In this article, we will be taking a look at the 10 Best Long-Term Investments for Kids.
By late 2025, long-term investing for children has evolved from simple college savings into a full “cradle-to-retirement” wealth-building ecosystem. This shift is driven by new legislation, most notably the One Big Beautiful Bill Act (OBBBA), as well as expanded flexibility in traditional tax-advantaged accounts.
Youth-focused investing has continued to grow rapidly. As of June 30, 2025, assets held in 529 plans and ABLE accounts totaled approximately $568 billion across 17.3 million accounts, up from $508 billion as of mid-2024. The average 529 account balance is now around $30,960, reflecting both increased adoption and higher contribution levels.
A defining trend in youth savings is the “Roth‑ification” of 529 plans. Under new rules from the SECURE Act 2.0, families can roll over up to $35,000 lifetime from a 529 plan into a Roth IRA for the same beneficiary, provided the account has been open for at least 15 years. This change transforms 529 plans into long-term wealth-building tools, reducing the risk of unused education funds. Note that annual Roth IRA contribution limits still apply, and only contributions held in the account long enough and backed by earned income are eligible for rollover.
The most notable 2025 innovation is the creation of “Trump accounts” under the One Big Beautiful Bill Act (OBBBA). For children born between January 1, 2025, and December 31, 2028, the federal government will provide a one‑time $1,000 seed contribution when a Trump account is established. These accounts are designed to grow tax‑deferred and are invested in low‑cost U.S. index funds. Families and others can contribute up to $5,000 annually, and employers can make nontaxable contributions up to $2,500 per year on behalf of a child. Accounts generally begin accepting contributions in mid‑2026 and have rules similar to traditional retirement accounts, with withdrawals typically restricted until the beneficiary reaches adulthood.

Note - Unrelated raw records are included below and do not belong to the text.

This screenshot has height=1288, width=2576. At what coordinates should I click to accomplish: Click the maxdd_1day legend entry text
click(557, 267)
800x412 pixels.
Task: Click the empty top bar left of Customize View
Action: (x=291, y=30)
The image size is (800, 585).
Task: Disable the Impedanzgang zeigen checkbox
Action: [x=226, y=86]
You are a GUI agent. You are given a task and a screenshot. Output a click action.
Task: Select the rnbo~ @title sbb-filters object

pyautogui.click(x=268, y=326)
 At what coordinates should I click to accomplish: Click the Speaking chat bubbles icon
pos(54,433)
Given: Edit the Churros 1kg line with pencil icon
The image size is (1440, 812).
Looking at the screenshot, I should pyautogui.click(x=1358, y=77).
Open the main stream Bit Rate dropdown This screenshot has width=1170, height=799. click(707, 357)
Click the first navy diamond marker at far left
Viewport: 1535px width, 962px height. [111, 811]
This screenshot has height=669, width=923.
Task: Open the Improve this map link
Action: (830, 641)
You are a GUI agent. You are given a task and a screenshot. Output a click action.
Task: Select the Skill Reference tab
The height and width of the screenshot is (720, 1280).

Analysts forecast the global child and youth services market could grow about 8% annually, surpassing $235 billion by 2032. Federal 529 plan limits for K–12 rise to $20,000 in 2026. AI-driven personalized investing tools are expanding (EY), while long-term trends favor U.S. large-cap equities and technology.
With that said, let’s take a look at the best long term investments for kids.

Pixabay/Public Domain
Our Methodology
For our methodology, we began by filtering stocks with stocks that have returned over 40% in the past 5 years and that have been paying dividends for at least 10 consecutive years. Finally, we picked the top 10 stocks and ranked them based on their 5-year total returns in ascending order.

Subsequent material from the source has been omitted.